E são vários os fatores que contribuem para que assim seja. A começar pelo “nosso profissionalismo, serviço, preço e também sinceridade”. Armando e António fazem tudo para que os clientes se sintam à vontade, como se estivessem em família. Além do mais, têm “a transparência como lema”.

António e Armando admitiram ter tido “medo” da Covid-19

Não é que antes já não tivessem de lidar com outras doenças. Sempre houve doenças do género e haverá. Mas com uma pandemia como a da Covid-19 é que “nunca lidámos”.

Ao labor, Armando e António admitiram ter tido “medo logo ao princípio [em março]” quando se começou a ouvir falar dos primeiros casos no país. Não tiveram qualquer tipo de formação específica, mas, depois de se informarem como deviam proceder, “foi mais fácil”. Março e abril foram os piores meses.
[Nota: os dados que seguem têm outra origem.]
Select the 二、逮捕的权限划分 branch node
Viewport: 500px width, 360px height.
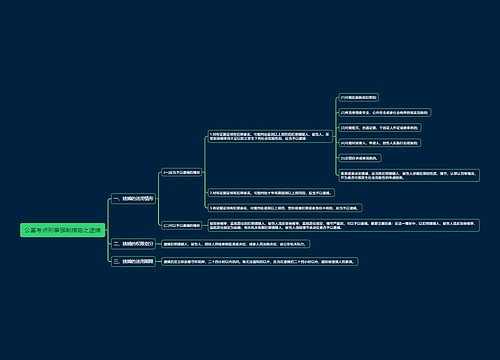pos(133,244)
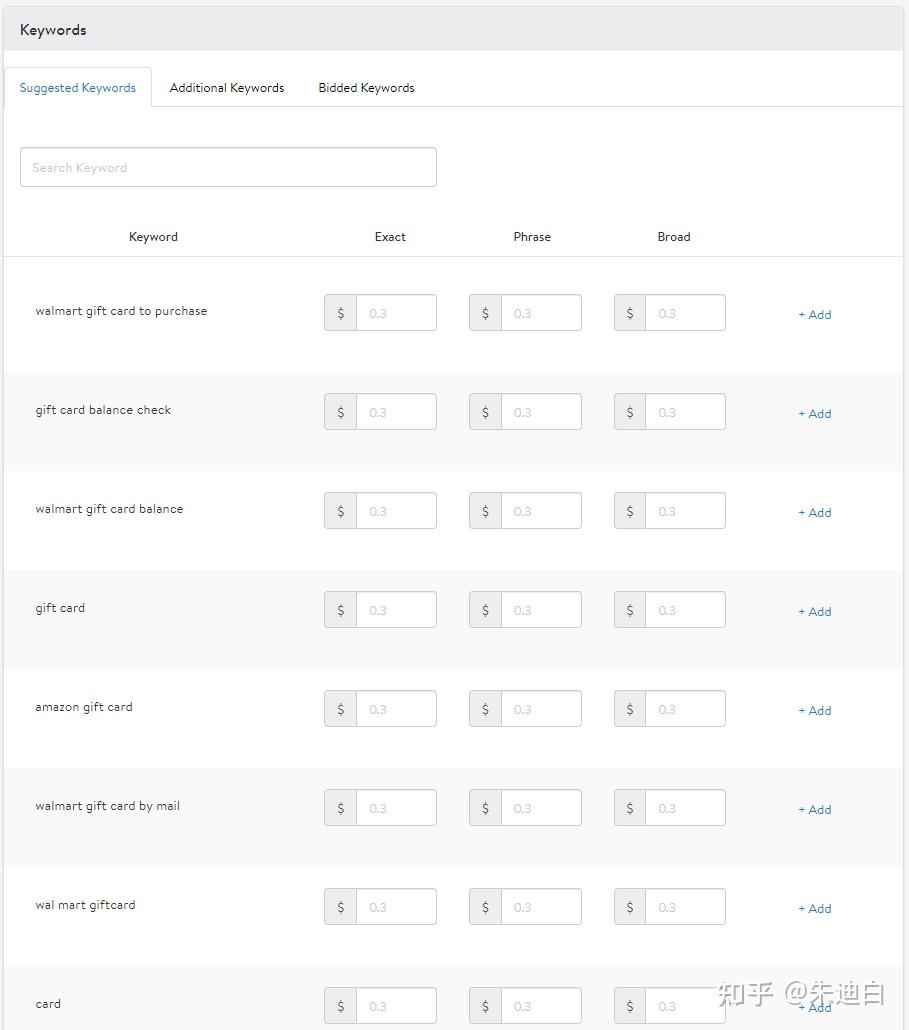Focus Exact bid for 'walmart gift card to purchase'
909x1030 pixels.
click(396, 313)
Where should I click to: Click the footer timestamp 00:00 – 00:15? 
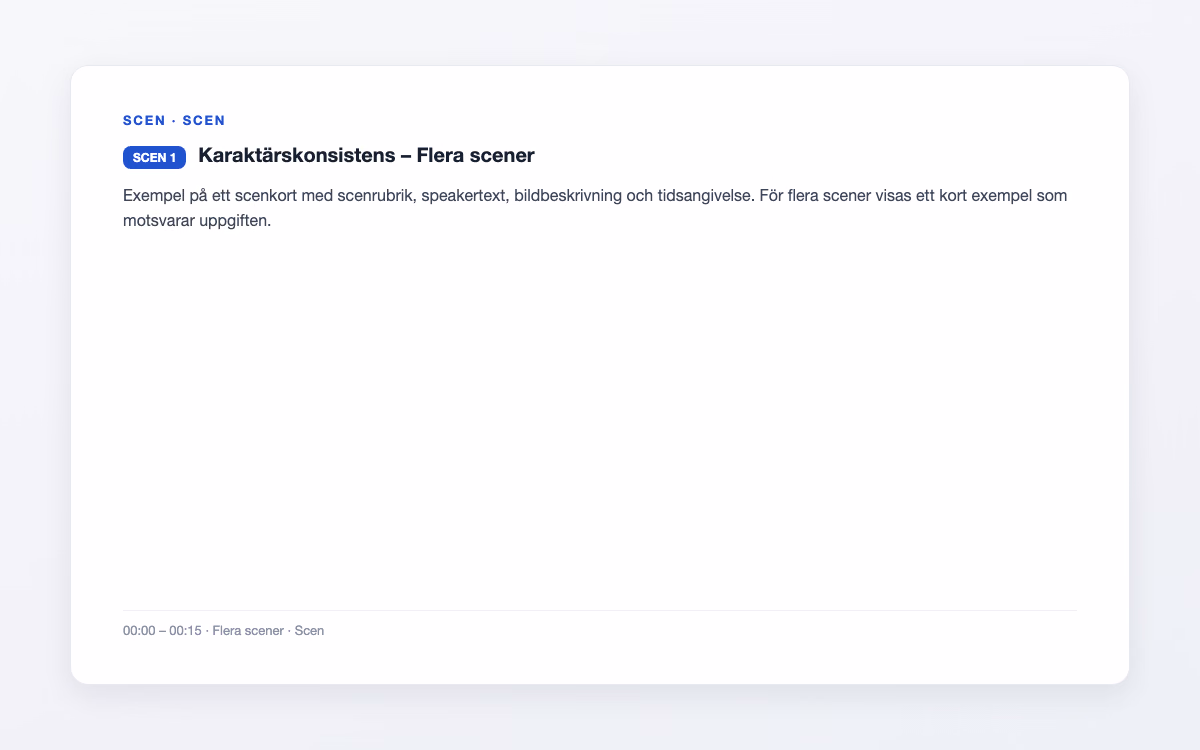pyautogui.click(x=162, y=631)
De repente, as agências funerárias viram-se obrigadas a mudar o método de trabalho e as famílias tiveram de dizer o último adeus à distância. As cerimónias religiosas foram proibidas e os funerais deixaram de ser públicos. Apenas os familiares mais próximos podiam se despedir do ente querido e, mesmo assim, com o distanciamento necessário para que não houvesse qualquer risco de contágio.

“Nós não podíamos mostrar a pessoa aos familiares. Vinha tudo selado [do hospital] e tínhamos de pôr desinfetantes até mais não”, relatou Armando, segundo o qual “cenário como este nunca tivemos”. “Nem mesmo nos anos 90 quando houve uma grande vaga de calor” que matou muitas pessoas, inclusive em França, recordou, dando nota ainda que já desde novembro do ano passado vinham recebendo “circulares” da AAFC – Associação de Agentes Funerários do Centro, a que pertencem, “a dizerem para nos precavermos”. Mas estavam longe de imaginar o que vinha por aí.

Ao todo, de março a junho e nas várias localidades onde presta serviços, a Agência Funerária António Oliveira & Guedes, Lda. realizou 25 funerais de Covid-19, confirmados, para além de cerca de meia dúzia suspeitos. Armando e António estiveram a trabalhar sozinhos “mais de um mês e meio”. “Meti o meu filho em casa e os outros dois colaboradores de férias e ficámos aqui sozinhos. Não os quisemos aqui a laborar, porque não sabíamos com o que estávamos a lidar. Para além disso, era só ir buscar a pessoa e levá-la para o cemitério. Foi uma fase em que fomos proibidos de tocar nos cadáveres. Nem os podíamos vestir. Fizemos muitos funerais assim”, relatou Armando.

Armando e António não se consideram heróis, mas também não escondem satisfação “por ajudar as pessoas”. “Sabe como é, temos de fazer também um bocadinho de psicólogos, confidentes”, explicaram, chamando à atenção para que um agente funerário é quase como um bombeiro: “Ligam-nos a qualquer hora: à uma, duas, três, quatro, cinco da manhã e nós temos de estar disponíveis”.